>>>>>

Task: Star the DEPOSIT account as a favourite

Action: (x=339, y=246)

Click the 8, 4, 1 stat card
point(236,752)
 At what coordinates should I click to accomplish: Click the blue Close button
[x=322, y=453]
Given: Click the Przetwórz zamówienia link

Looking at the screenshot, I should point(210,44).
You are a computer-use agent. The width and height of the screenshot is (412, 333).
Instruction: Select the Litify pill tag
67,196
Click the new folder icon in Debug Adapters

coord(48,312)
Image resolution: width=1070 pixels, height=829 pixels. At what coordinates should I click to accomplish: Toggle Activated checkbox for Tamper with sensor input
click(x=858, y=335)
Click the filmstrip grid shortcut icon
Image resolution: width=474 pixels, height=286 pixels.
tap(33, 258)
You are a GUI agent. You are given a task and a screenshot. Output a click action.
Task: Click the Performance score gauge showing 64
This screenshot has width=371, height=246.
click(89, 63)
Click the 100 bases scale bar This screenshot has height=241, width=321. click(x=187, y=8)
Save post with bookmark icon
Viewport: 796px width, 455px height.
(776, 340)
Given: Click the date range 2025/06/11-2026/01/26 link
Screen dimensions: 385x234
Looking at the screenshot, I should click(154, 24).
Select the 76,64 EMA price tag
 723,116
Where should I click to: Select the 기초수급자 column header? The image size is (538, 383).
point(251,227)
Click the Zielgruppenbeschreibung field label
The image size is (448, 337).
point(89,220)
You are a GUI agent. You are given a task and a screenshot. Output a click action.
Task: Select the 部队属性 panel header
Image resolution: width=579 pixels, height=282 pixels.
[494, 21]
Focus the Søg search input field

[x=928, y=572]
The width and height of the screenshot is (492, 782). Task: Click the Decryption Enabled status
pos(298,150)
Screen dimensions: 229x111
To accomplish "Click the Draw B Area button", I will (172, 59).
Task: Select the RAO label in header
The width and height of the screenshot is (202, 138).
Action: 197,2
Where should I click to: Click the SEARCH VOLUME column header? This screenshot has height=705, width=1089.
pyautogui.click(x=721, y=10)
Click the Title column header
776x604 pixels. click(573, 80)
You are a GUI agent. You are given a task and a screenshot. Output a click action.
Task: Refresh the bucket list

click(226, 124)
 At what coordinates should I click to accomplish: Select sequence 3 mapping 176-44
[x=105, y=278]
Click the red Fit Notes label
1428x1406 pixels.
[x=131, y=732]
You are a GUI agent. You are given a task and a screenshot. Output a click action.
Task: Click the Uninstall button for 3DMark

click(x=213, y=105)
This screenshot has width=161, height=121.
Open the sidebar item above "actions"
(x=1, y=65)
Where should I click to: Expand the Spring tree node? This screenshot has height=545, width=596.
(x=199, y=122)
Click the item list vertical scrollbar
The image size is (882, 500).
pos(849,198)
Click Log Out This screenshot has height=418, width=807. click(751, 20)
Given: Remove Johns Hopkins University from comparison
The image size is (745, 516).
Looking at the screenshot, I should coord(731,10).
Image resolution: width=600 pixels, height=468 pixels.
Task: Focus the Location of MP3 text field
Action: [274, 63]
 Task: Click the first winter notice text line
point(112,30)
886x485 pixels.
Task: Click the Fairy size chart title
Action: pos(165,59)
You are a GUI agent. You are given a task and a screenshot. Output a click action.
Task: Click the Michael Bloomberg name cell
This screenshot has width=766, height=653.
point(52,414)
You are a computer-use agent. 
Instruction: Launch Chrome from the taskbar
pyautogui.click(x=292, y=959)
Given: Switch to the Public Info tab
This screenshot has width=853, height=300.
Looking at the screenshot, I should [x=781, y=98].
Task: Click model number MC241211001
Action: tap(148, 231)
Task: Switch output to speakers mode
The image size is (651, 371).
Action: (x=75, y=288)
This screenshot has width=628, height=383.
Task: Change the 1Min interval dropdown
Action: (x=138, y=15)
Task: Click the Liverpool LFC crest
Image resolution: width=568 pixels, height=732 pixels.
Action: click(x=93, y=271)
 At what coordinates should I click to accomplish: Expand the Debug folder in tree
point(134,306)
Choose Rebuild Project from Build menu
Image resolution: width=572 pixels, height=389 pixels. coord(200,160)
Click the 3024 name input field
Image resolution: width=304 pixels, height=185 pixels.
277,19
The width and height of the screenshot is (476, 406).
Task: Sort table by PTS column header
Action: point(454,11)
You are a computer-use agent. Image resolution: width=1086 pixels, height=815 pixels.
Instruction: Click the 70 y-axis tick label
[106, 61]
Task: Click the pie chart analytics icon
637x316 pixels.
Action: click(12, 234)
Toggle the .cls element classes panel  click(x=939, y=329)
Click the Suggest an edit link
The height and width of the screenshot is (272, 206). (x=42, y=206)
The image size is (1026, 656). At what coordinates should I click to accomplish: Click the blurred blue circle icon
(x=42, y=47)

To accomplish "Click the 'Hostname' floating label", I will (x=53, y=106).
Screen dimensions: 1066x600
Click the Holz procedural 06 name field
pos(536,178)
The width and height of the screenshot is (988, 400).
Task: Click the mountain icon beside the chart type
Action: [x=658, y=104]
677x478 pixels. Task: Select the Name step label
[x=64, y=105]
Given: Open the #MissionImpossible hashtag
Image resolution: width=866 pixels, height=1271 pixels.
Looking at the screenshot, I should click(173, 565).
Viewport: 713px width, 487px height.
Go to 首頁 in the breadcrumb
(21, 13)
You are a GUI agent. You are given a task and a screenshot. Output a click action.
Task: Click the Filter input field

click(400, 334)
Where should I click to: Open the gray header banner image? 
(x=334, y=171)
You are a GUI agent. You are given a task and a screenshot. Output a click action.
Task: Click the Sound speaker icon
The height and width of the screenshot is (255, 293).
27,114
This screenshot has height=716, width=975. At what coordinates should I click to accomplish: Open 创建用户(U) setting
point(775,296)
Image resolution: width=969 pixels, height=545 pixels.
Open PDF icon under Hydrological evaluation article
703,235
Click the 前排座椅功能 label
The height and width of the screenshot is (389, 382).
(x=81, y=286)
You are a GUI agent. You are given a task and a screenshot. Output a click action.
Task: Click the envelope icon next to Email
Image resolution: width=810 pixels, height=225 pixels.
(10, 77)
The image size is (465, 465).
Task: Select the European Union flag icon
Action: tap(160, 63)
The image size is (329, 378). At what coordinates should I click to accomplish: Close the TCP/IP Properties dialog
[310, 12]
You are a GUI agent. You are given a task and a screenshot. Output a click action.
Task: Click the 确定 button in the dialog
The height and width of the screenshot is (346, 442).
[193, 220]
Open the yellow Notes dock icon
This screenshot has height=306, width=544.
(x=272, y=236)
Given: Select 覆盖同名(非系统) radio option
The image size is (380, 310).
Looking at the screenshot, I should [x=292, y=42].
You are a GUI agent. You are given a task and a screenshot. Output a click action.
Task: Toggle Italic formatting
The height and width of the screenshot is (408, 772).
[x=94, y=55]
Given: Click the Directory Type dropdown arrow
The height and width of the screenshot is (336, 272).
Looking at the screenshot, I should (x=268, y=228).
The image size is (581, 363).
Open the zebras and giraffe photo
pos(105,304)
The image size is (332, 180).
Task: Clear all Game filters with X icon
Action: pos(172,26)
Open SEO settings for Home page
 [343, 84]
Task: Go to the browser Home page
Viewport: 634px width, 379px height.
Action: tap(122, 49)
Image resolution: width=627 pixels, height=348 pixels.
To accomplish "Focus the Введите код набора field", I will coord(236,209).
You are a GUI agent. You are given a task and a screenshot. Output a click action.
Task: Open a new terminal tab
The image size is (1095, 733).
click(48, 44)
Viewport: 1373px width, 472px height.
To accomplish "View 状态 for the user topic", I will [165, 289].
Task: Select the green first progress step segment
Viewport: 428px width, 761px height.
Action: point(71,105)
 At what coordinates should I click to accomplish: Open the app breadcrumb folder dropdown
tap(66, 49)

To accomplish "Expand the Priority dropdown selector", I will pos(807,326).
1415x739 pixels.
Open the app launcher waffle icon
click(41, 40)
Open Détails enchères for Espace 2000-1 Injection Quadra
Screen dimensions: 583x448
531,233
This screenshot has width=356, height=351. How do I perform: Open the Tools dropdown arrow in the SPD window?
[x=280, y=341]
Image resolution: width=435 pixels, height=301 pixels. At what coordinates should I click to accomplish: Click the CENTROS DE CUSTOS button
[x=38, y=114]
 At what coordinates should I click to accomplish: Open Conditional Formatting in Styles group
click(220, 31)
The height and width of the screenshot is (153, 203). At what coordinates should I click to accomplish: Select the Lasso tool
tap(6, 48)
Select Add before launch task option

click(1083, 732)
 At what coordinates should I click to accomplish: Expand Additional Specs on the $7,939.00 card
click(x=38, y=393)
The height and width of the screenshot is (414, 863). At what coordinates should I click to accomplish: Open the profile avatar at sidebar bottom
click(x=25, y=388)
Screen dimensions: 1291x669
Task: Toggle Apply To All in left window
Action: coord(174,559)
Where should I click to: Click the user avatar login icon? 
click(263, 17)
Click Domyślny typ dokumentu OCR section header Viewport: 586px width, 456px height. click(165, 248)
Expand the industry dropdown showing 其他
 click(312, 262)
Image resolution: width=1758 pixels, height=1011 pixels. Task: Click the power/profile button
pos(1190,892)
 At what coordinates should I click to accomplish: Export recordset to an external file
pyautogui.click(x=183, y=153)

<<<<<

* [Work instruction]
When a line in the material above holds the word "panel", count it; report only the total.

* [Answer below]
2